How It Is Done continued...
You will need to be at the sleep lab a few hours before the test so the technician can prepare you for the study. You will fill out a questionnaire about your sleep the night before. You will also be asked to fill out another form after the study about your sleep during the study.
For a polysomnogram (PSG) study, small pads or patches called electrodes will be placed on your head and body with a small amount of glue and tape. (The glue washes off easily after the test.) The electrodes record your brain activity, eye movement, oxygen and carbon dioxide blood levels, heart rate and rhythm, breathing rate and rhythm, the flow of air through your mouth and nose, the amount of snoring, body muscle movements, and chest and belly movements.
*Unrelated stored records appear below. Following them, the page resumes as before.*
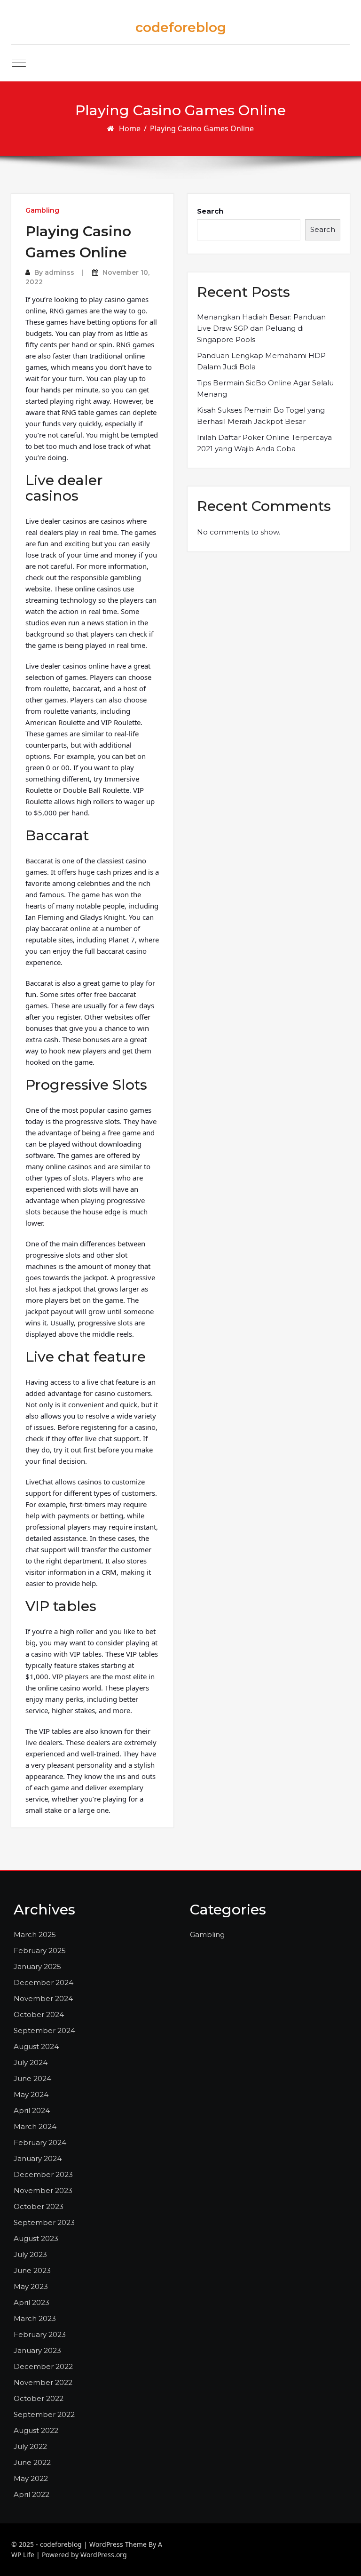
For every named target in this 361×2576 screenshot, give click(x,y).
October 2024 (39, 2014)
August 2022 (36, 2430)
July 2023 (30, 2254)
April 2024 (32, 2110)
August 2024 (36, 2046)
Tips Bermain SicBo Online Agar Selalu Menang (265, 388)
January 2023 (37, 2350)
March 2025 (35, 1934)
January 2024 (38, 2158)
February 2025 (40, 1950)
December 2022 (43, 2366)
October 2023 (38, 2206)
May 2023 (31, 2286)
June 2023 (32, 2270)
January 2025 (37, 1966)
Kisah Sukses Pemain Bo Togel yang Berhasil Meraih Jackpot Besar (261, 416)
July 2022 (30, 2446)
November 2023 (43, 2190)
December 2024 (43, 1982)
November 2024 (43, 1998)
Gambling (42, 210)
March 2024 (35, 2126)
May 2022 (31, 2478)
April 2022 (31, 2494)
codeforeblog (180, 27)
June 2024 (32, 2078)
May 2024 (31, 2094)
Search (210, 211)
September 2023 (44, 2222)
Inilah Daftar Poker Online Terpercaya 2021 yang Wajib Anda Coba (264, 443)
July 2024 (30, 2062)
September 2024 (44, 2030)
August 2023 (36, 2238)
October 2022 (38, 2398)
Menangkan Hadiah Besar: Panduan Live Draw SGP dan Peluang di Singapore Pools (261, 328)
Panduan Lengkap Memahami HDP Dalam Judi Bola (261, 361)
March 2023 (35, 2318)
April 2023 (31, 2302)
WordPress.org (103, 2554)
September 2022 (44, 2414)
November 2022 (43, 2382)
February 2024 (40, 2142)
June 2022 (32, 2462)
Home (130, 128)
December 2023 (43, 2174)
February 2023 (40, 2334)
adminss (59, 272)
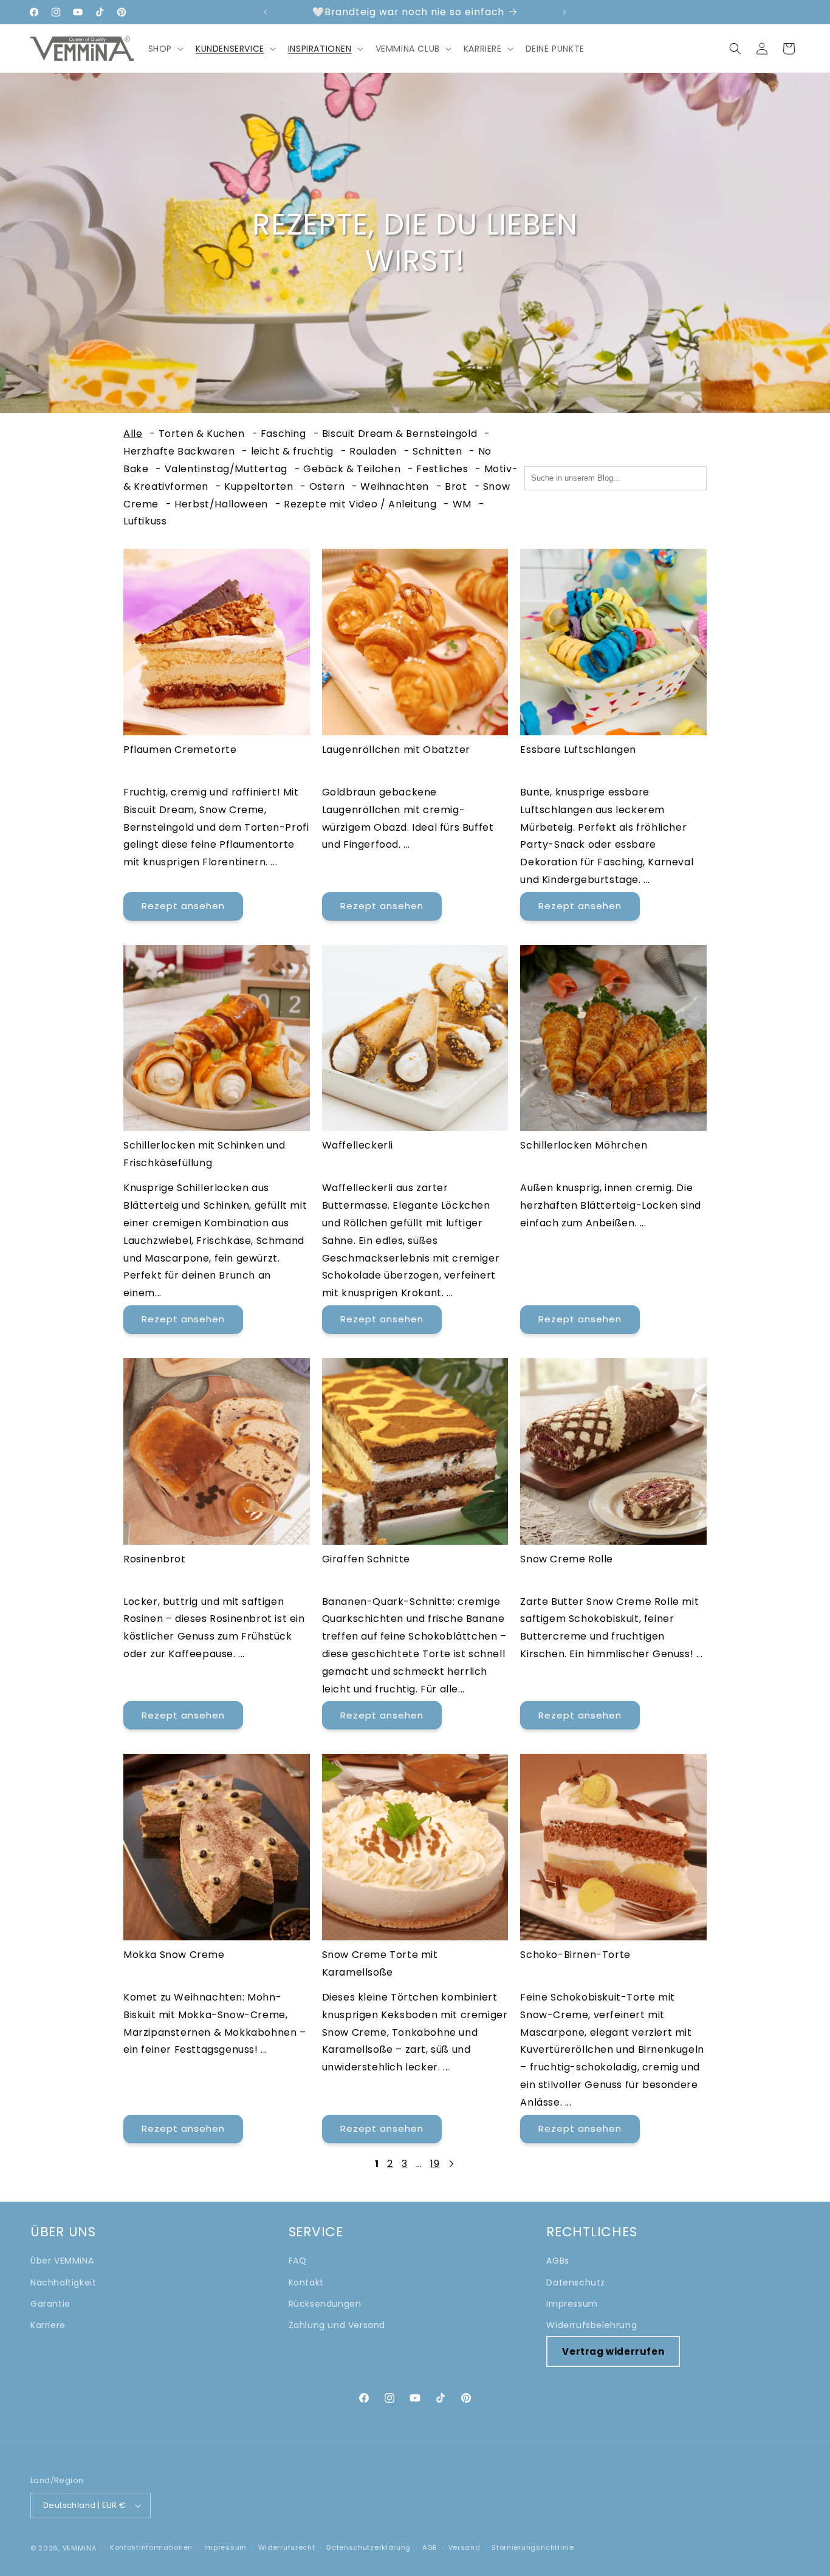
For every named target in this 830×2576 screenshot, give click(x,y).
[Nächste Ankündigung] (564, 12)
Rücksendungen (325, 2304)
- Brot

Soft elastic belts will be placed around your chest and belly to measure your breathing. Your blood oxygen levels will be checked by a small clip (oximeter) placed either on the tip of your index finger or on your earlobe.
The electrodes, elastic belts, and oximeter are designed to be as comfortable as possible and should not make it hard to sleep. At the beginning of the test, you will be asked to do things such as blink your eyes, move your legs, and hold your breath. This is done to make sure the equipment is working correctly. Polysomnogram recording equipment and video monitors will record your movements and activities while you sleep. The technician will be in a separate room checking the recordings.
If you have sleep apnea, you may wear a mask that is connected to a continuous positive airway pressure (CPAP) machine. The mask fits over your nose or over your nose and mouth. The mask over the nose is used most often. The CPAP machine delivers air or extra oxygen. This increases the air pressure in your throat so your airway is more open when you breathe in.
When you are ready and the equipment is working correctly, the lights will be turned off, and you can go to sleep. For most polysomnogram studies, you will need to spend at least 6 hours overnight in the sleep lab.